Âkif’in fotoğrafını ve haksızlık karşısındaki muhalifliğini her hatırladığımda gözümde on dört asır evvelinden bir sahabe beliriverir. Bu sahabenin adı Ebu Zer El Gıfari’dir. Âkif de, Ebu Zer de; çiğner, çiğnenir yine de hakkı tutup yerden kaldırır. Hz. Peygamber’in Ebu Zer’e “Yalnız yaşar, yalnız ölür ve yalnız haşrolur.” dediği rivayet edilir. Âkif, aslına bakarsak yalnız yaşamamış. Hatta milli mücadele döneminde milyonları harekete geçiren bir retoriği olmuş, birçok edebiyatçı yetiştirmiş, hep sözünde durmasıyla nesillere örnek olmuştur. Tüm bunların yanında bence Ebu Zer ile Âkif’in ortak noktaları ‘garip’ oluşlarıdır.

Bunların yanında Âkif demek benim için duruş sahibi olmaktır. Hep kendi duruşu ve dünyaya bakışından dolayı Hak bildiğini söylemiş, hiçbir zaman çekinmemiştir. II. Abdülhamid ile de, Mustafa Kemal Atatürk ile de görüş farklılıkları olduğunu biliyoruz. O bu toprakların maneviyatı ve bağımsızlığı için hiç vazgeçmedi. Söz ustalığı da nesillerden nesillere uzadı. Kahramanlık şiirleri ve İstiklal Marşı’nı ayrıca değerlendirmek ve incelemek gerek. Geçtiğimiz günlerde TBMM’nin de 2021 yılını İstiklâl Marşı yılı ilan etmesine de çok sevindik. Umarız bu kararla güzel başlangıçlar ediniriz.

Bunun yanında hep fakirin fukaranın, ezilmişin ve halkın yanında olmuş. Döneminde bir toplumsal gerçekçilik akımı olmasa da ben onu toplumsal gerçekçi olarak değerlendiriyorum.

İstanbul Üniversitesi AUZEF, Prof. Dr.

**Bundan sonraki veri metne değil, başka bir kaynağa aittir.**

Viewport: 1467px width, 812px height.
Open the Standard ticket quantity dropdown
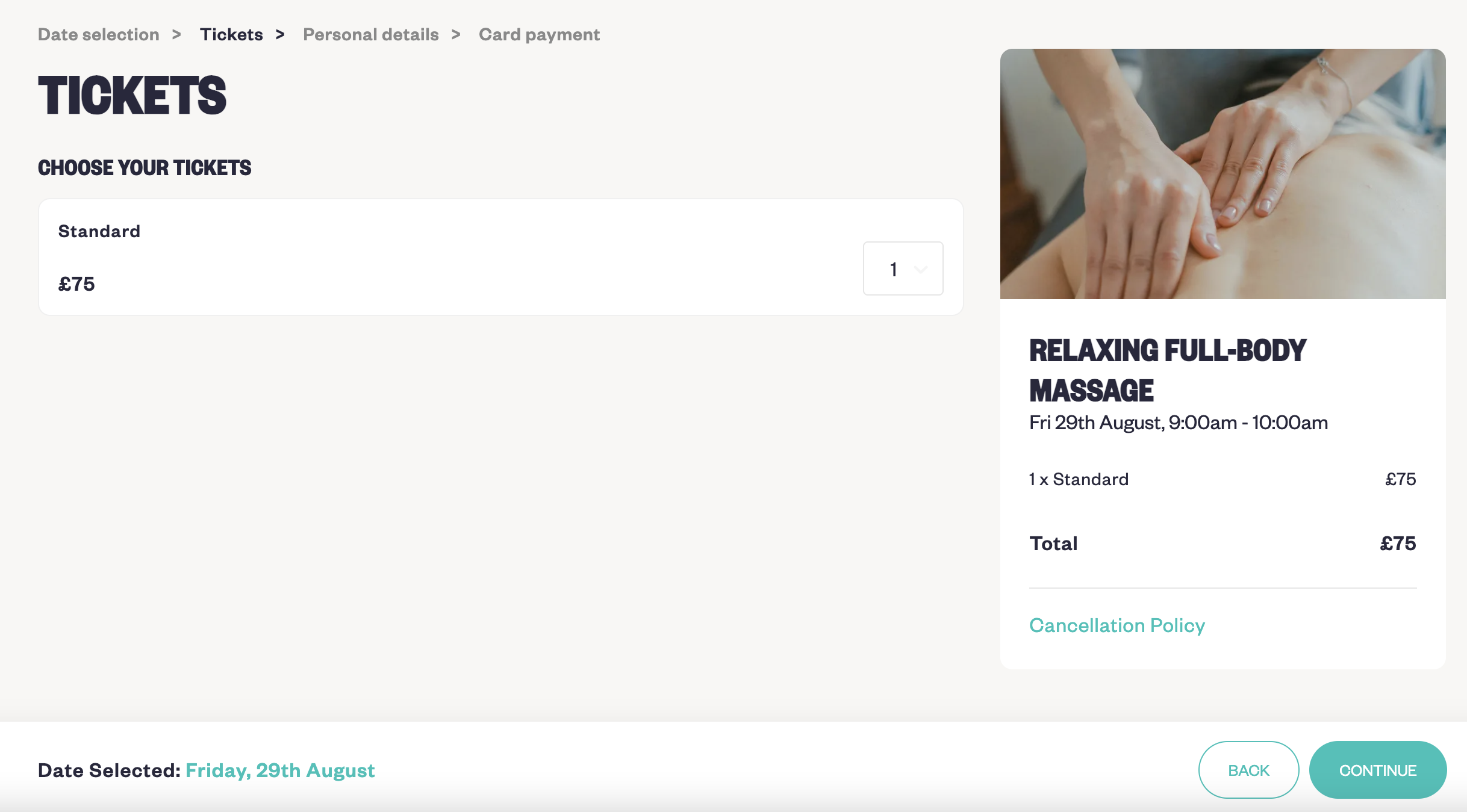903,268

Ali Şükrü Çoruk hocamızın öncülüğünde İstiklâl Şairimiz Mehmet Âkif Ersoy’un cenazesini konu alan kısa bir belgesel hazırlamış. O cenazenin duygusunu bize yaşattıkları için hocamıza ve İstanbul Üniversitesi’ne teşekkür ederim. “Âkif’e vefasızlık edilerek defnedildi” gibi dedikodular dolaşmıştı. Bu belgeselde ülkenin İstiklâl Marşı’nı yazan büyük şairine siyasilerin vefasızlığını ama İstanbul Üniversitesi öğrencilerinin ve halkın vefasını izliyoruz.

84 yıl önce yaşanmış olan bu olayın ışığında son zamanlarını sessiz yaşayan, sesini değil sözünü yükselten büyük şair gibi başka duruş sahibi fikir insanlarımızın olduğunu da hatırlayalım. Siyasi konjonktür uğruna onları mahkum etmeyelim. Hangi inanç, mezhep ya da bakış açısına ait olurlarsa olsunlar, düşünce ve fikir dünyamızı aydınlatan yazarlarımızı başka bir nezaketle karşılayabilsek keşke.

Cumhurbaşkanımız Recep Tayyip Erdoğan’a karşı “Seni Abdülhamid’in yalnızlığına bırakmayacağız” diye slogan atanlar oldu. Elbette bırakmayalım, fakat yaşarken değeri hiç bilinmeyen sanatçılarımız ve söz ustalarını da Âkif’in sessizliğine ve garipliğine bırakmasak olmaz mı? Sessiz ve derinden başka bir bilinç geliştirmeli. Tüm derinlikli sanatçılarımızla kurduğumuz bağı tekrar gözden geçirmeliyiz. Tekrar Âkif’i rahmetle anarken şu dizelerini de hatırlatmak isterim;

“Toprakta gezen gölgeme toprak çekilince,

Günler şu heyûlâyı da, er geç silecektir.

Rahmetle anılmak… Ebediyet budur, amma,

Sessiz yaşadım, kim, beni nerden bilecektir?”